* START INPUT ROWS *

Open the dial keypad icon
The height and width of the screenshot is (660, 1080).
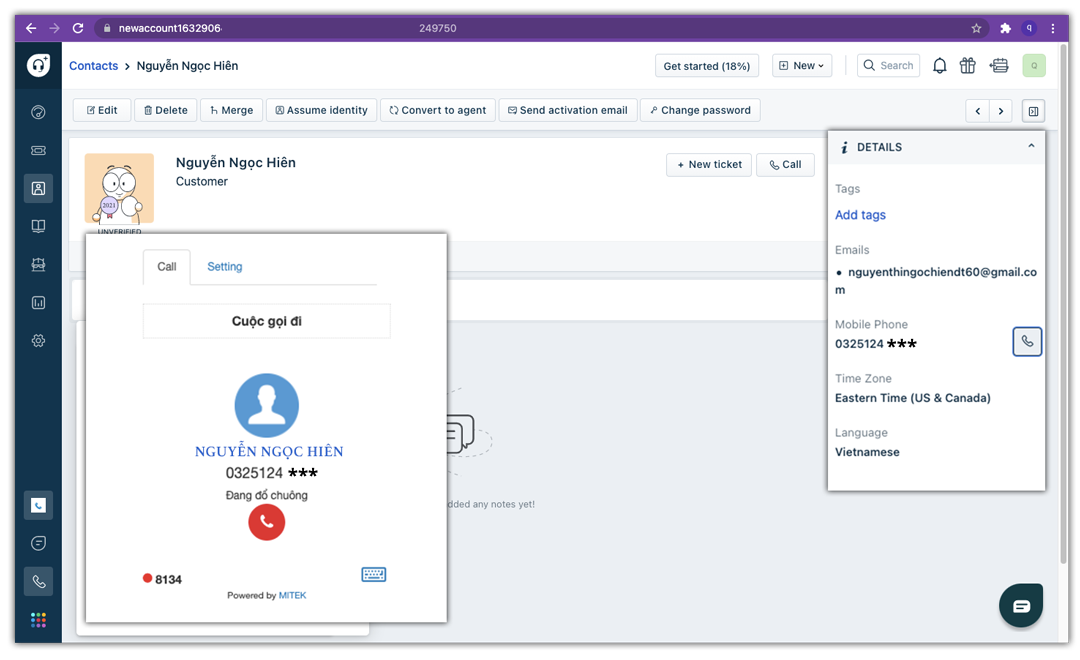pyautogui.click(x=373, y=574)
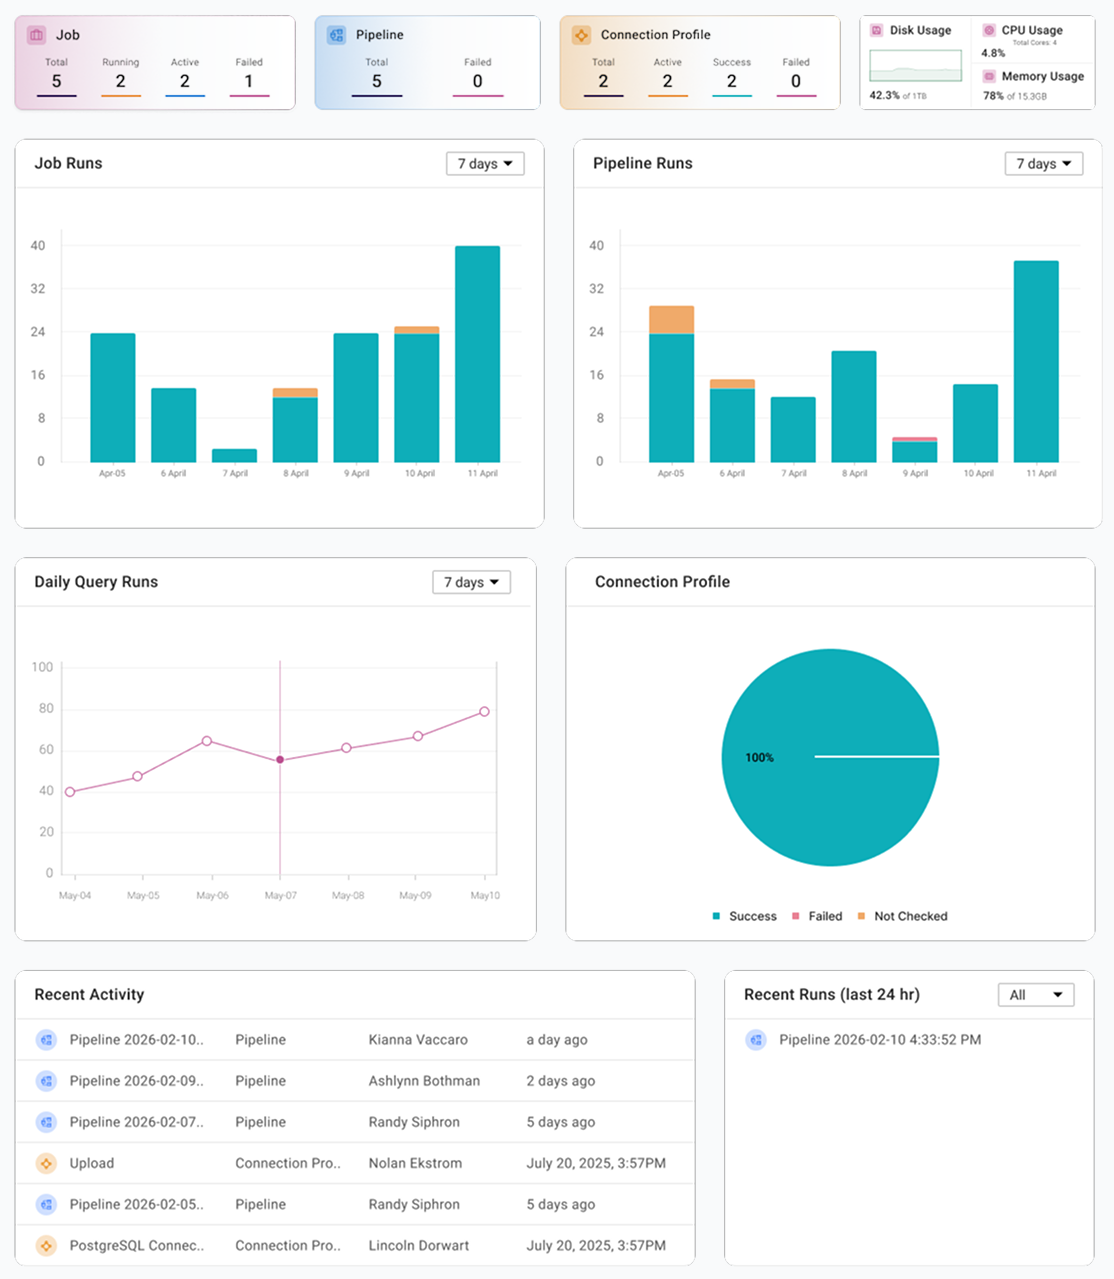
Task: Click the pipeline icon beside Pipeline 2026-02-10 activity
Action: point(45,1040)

* END INPUT ROWS *

> _GIVEN PROBLEM_
Please print all of the items above word for word, omitting the pictures.

> _SOLUTION TO THIS TASK_
Open the dial keypad icon
The height and width of the screenshot is (660, 1080).
pyautogui.click(x=373, y=574)
Task: Click the pipeline icon beside Pipeline 2026-02-10 activity
Action: point(45,1040)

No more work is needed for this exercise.